----- DATA

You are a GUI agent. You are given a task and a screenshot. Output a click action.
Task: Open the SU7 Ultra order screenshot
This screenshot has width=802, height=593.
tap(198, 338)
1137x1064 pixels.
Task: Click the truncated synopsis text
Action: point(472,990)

----------

PROBLEM DETAILS:
Return the full listing. Leave every word as it stands.

WRITTEN ANSWER:
You are a GUI agent. You are given a task and a screenshot. Output a click action.
Task: Open the SU7 Ultra order screenshot
This screenshot has width=802, height=593.
tap(198, 338)
1137x1064 pixels.
Task: Click the truncated synopsis text
Action: point(472,990)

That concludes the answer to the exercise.